** Input for this task **
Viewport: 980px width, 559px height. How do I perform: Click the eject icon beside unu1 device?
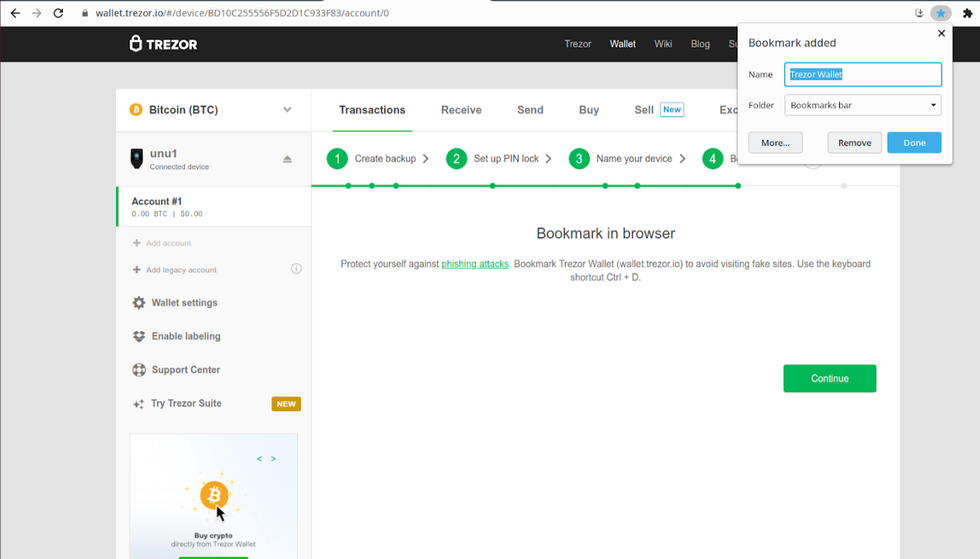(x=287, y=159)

---

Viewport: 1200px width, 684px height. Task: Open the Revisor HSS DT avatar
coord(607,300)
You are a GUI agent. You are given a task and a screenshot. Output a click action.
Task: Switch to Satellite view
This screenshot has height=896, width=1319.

** What you need to do **
Copy out every line of the material above that mentions the word "screenshot".

** Reply to the task **
You are a GUI agent. You are given a task and a screenshot. Output a click action.
This screenshot has height=896, width=1319.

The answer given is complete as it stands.